Why doctors using SnapChat to send scans is not the problem

Britain’s vast, revered but increasingly troubled National Health Service (NHS) has many challenges to overcome but the one that is starting to really worry some sages is the way it uses – or more often fails to use securely – new technology.

As if a reminder of this perennial worry were needed, this week sees the publication of the first annual review from the Independent Review Panel, a body set up last year by Google’s DeepMind Health (DMH) unit to report on the company’s early work in the NHS.

Not unexpectedly, it reckons that the NHS and its modernisers have a big job on their hands. Writes Dr Julian Huppert, chair of the Independent Review Panel:

Many of the data systems in UK hospitals are still paper-based. They are complex, unwieldy and insecure, and the data they contain is difficult to manage.

It doesn’t help that the average NHS Trust must manage 160 IT systems to do its job, the result of a technological sprawl built over many decades.

Then Huppert throws out more alarming discoveries, including that doctors have taken to using SnapChat “to send scans from one clinician to another or camera apps to record particular details of patient information in a convenient format”.

This is called “shadow IT”, something organisations have been struggling with for years. Then again, not every large organisation handles data as sensitive as medical scans using an app built primarily for teens wanting to share selfies.

By the time Huppert informs us that the NHS is the largest purchaser of fax machines in the world, the dream of a 21st century health service starts to like a distant prospect. Frankly, if this is true, it sounds more like a colossal museum.
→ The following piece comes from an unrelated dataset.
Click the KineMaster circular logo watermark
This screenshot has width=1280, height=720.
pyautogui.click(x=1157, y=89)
Then it occurs to you that perhaps the problem isn’t that doctors are using SnapChat, but that they are having to do it unofficially. Arguably, embracing an app to transfer data would be fine as long as it could do so in a way that met security, privacy and regulatory requirements.

This brings us, inevitably, to DMH itself – it set up the Independent Review Panel that is telling us all of this after all.
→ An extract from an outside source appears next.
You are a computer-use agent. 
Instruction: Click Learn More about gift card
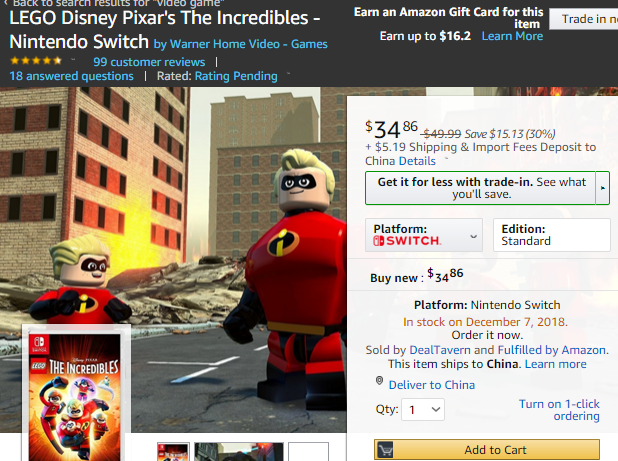pos(512,36)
On the score, the report’s appearance this week is either very good or very bad timing, depending on how you interpret the spanking handed out only days ago by the Information Commissioner (ICO) over a project DMH ran with London’s Royal Free NHS Trust from 2015 onwards to set up a kidney-monitoring app called Streams.

We’ll refrain from rehashing the infringements of the Data Protection Act (DPA) the project was found to have made, but note that while the judgement was aimed at the NHS Trust involved, DeepMind Health didn’t emerge unscathed either.

But aren’t apps like Streams – custom-developed by clever Google people – precisely the innovation the NHS needs a good dose of if it is to modernise?

According to the Independent Review Panel (which wrote its report before the ICO judgment and is not paid for its work), it most certainly is, although the panel isn’t afraid to criticise DMH in other respects.

Ironically, its biggest worry isn’t that Streams and its ilk will fail, but that they will succeed so well they will create complex problems the NHS is ill-equipped to deal with, such as increased demand as a result of earlier detection of medical conditions.

One way or another, the NHS will have to find a way to clear out the old and introduce the new without losing sight of its duty of care by developing a new culture of oversight that is still poorly understood. Enthusiasm alone won’t be enough – and neither will reports.